The announcement on Wednesday triples the company’s planned investment in the facility, the construction of which was announced last December.
The automakers total investment in what will eventually be called Toyota Battery Manufacturing North Carolina now stands at a total $3.8 billion.
The facility, which is expected to create over 2,000 new jobs in the Greensboro, North Carolina, area, is scheduled to begin producing batteries in 2025.
Explaining why Toyota chose North Carolina as the location for the new plant, Toyota Motor North America CEO Ted Ogawa said in December the company was interested in the availability of renewable energy as well as the support of local stakeholders, including governments, utilities, and other current and potential partners.
“The future of mobility is electrification and the Greensboro-Randolph megasite is the ideal location to make that future a reality,” Ogawa said.
“North Carolina offers the right conditions for this investment, including the infrastructure, high-quality education system, access to a diverse and skilled workforce, and a welcoming environment for doing business,” he continued, adding that the choice of the site marked “the beginning of a mutually beneficial partnership with the Tar Heel state as we embark on our journey to achieve carbon neutrality and provide mobility for all.”
North Carolina Democratic Gov.
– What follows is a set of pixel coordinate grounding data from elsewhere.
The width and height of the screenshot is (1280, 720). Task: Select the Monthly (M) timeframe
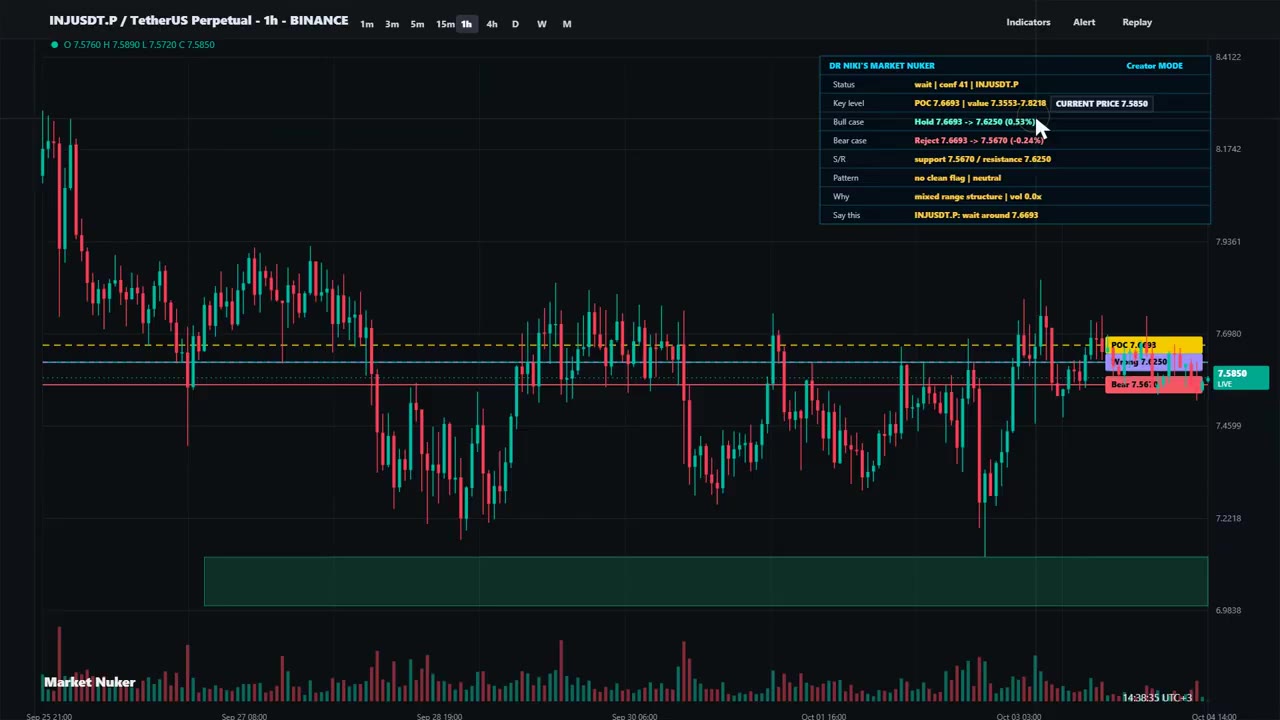click(567, 24)
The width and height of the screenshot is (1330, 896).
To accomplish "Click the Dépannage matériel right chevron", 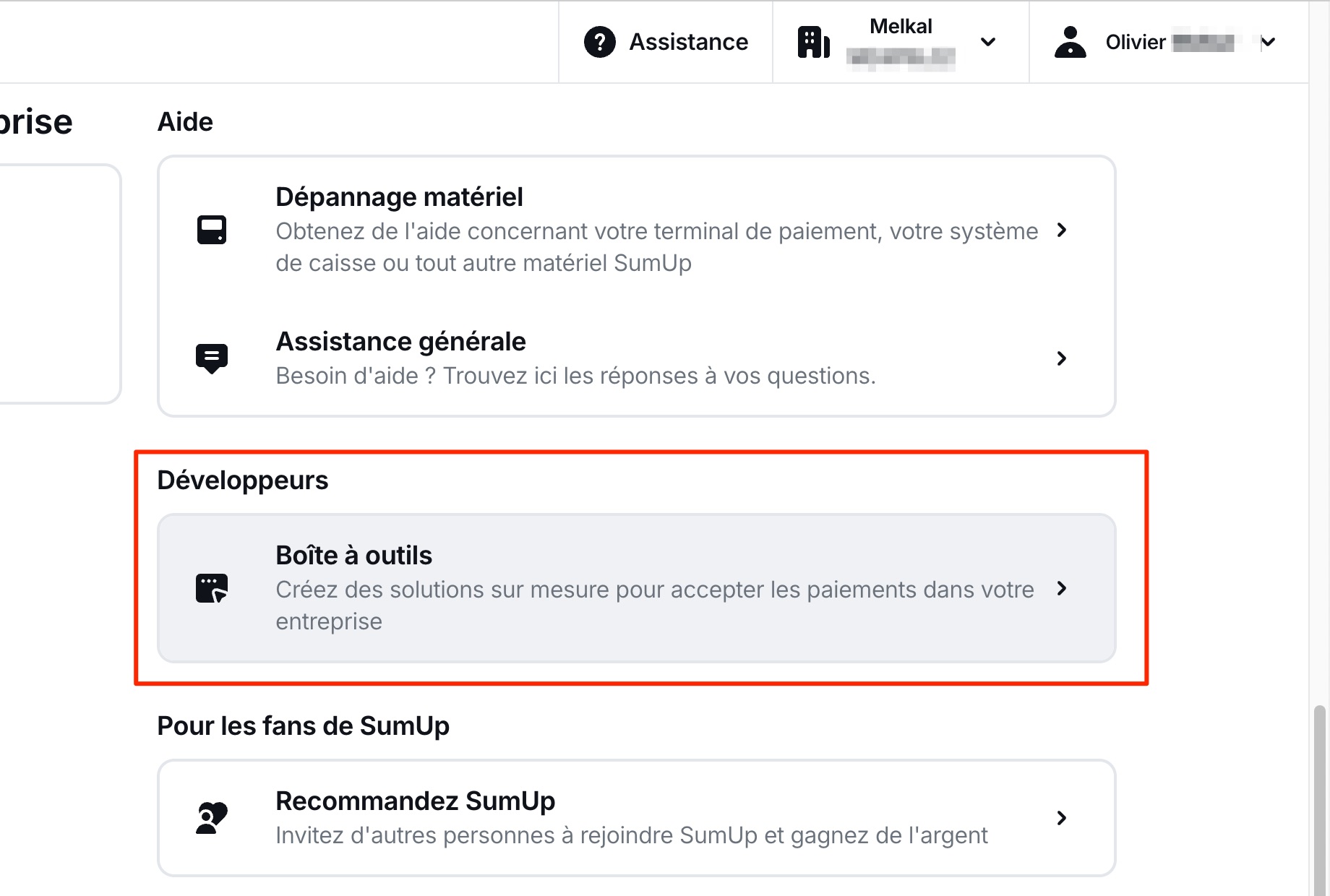I will (x=1061, y=230).
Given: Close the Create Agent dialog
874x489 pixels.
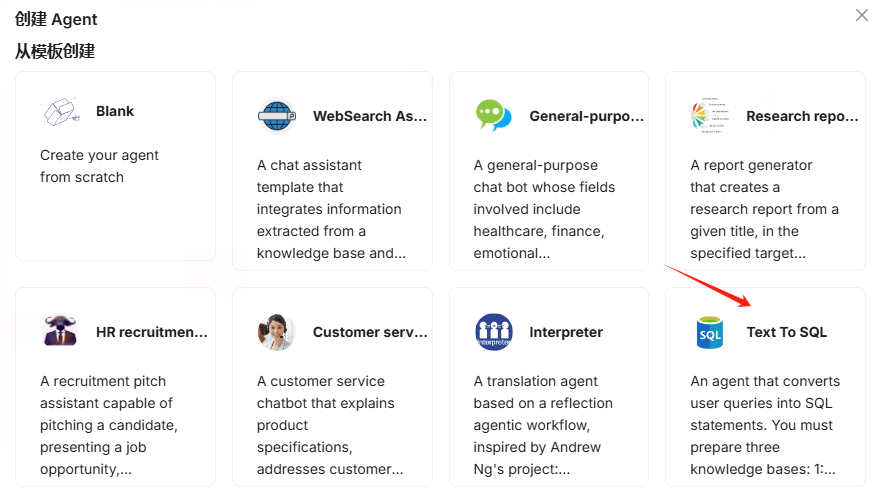Looking at the screenshot, I should pos(861,15).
Roy Cooper said Toyota’s investment in the state “is a testament to our world class workforce and growing economy.
“North Carolina is working hard every day toward a clean energy future and projects like this will help us get there,” Cooper said.
Prior to Wednesday’s announced expansion, the plant was projected to have a total of four production lines, each capable of delivering enough lithium-ion batteries for 200,000 vehicles per year.
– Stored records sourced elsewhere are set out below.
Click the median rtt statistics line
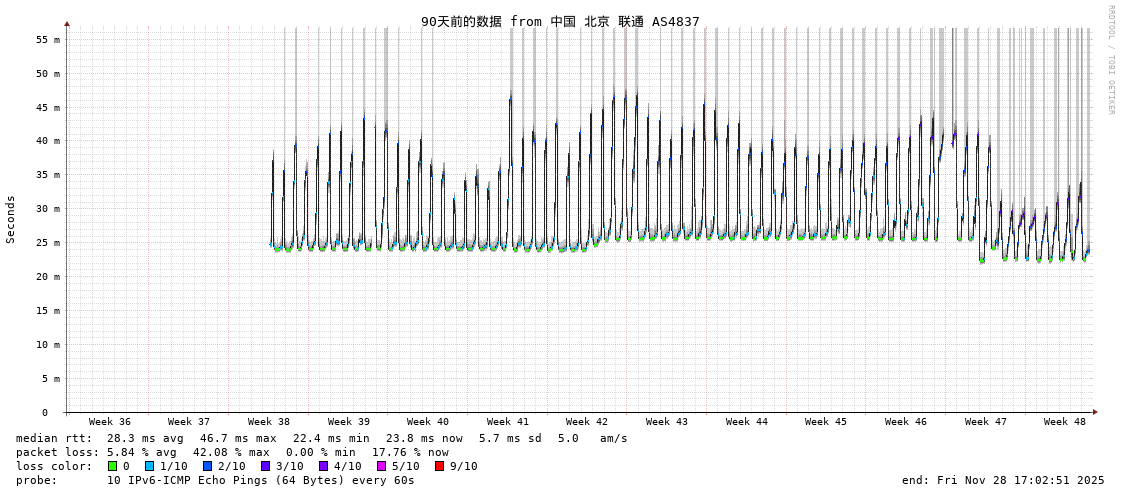 coord(321,438)
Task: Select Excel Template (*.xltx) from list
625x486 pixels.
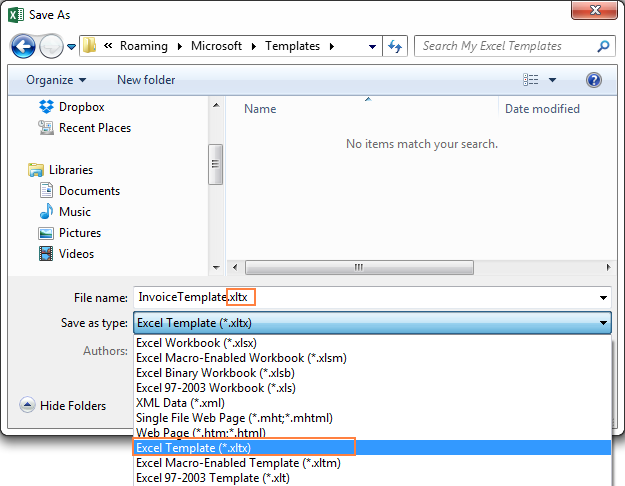Action: pyautogui.click(x=194, y=448)
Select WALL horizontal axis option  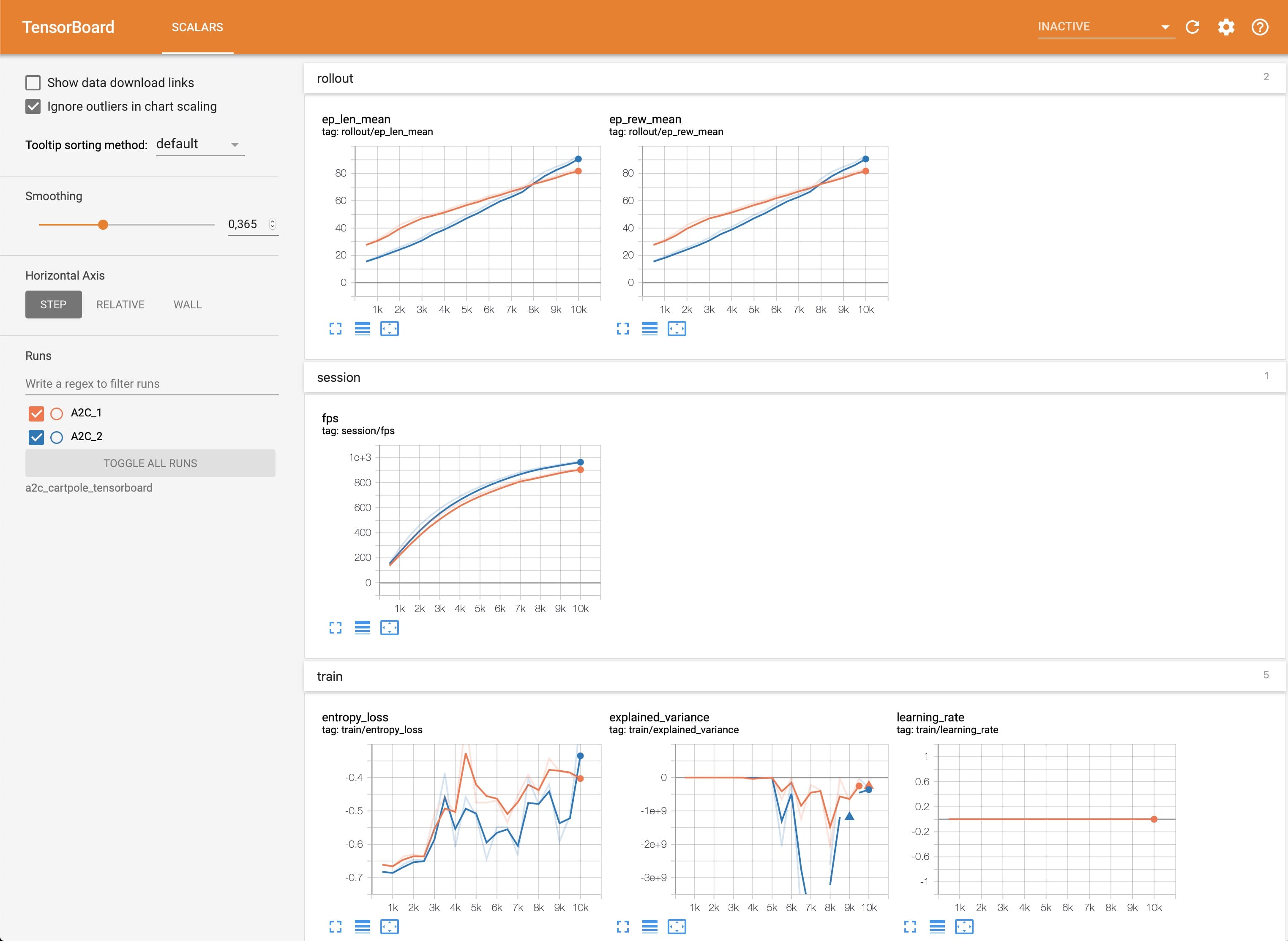[188, 305]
The additional investment now makes it likely the facility will open with at least six production lines for a combined ability to deliver enough lithium-ion batteries for up to 1.2 million vehicles per year.
“This marks another significant milestone for our company,” said Norm Bafunno, senior vice president, Unit Manufacturing and Engineering at Toyota Motor North America, in a written statement.
“This plant will serve a central role in Toyota’s leadership toward a fully electrified future and will help us meet our goal of carbon neutrality in our vehicles and global operations by 2035,” he said.